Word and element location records
^^^^

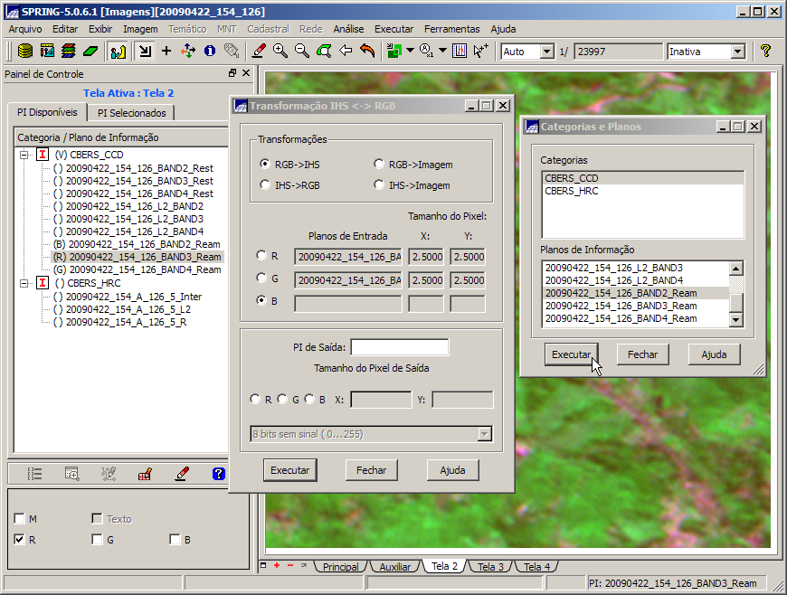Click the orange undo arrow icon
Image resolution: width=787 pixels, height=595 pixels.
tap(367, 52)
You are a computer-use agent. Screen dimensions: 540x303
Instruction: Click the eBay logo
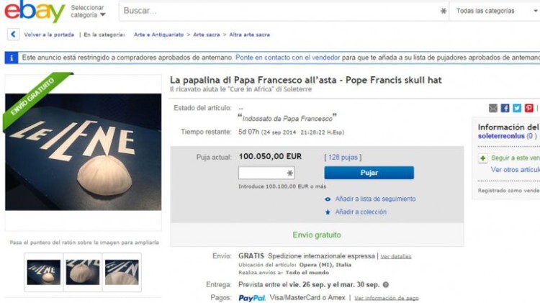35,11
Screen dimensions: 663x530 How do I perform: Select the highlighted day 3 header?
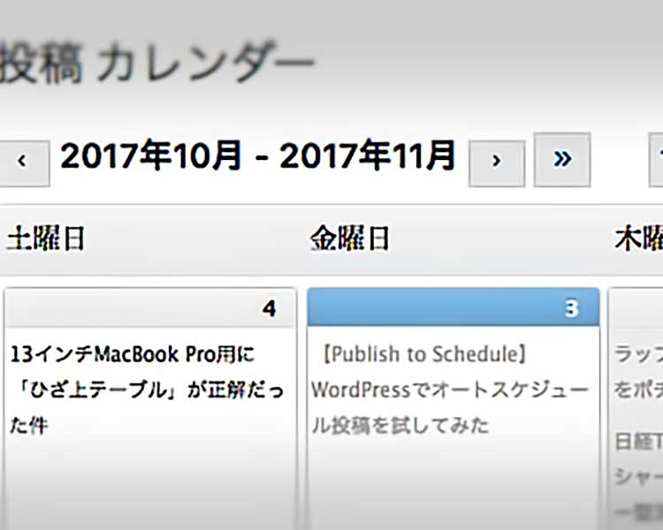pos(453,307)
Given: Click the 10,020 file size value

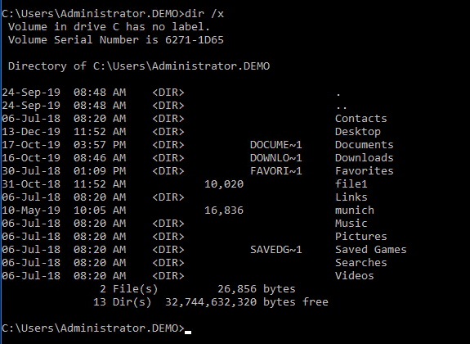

^^^^

- TASK OBJECTIVE
Copy the items word for word, starting at the line that contains "Screen dimensions: 663x530" and continuing through the end of the items, with both ends included. Omit the pictures.

- SOLUTION
Screen dimensions: 663x530 How do I perform: Select the highlighted day 3 header?
pos(453,307)
Given: Click the 10,020 file size value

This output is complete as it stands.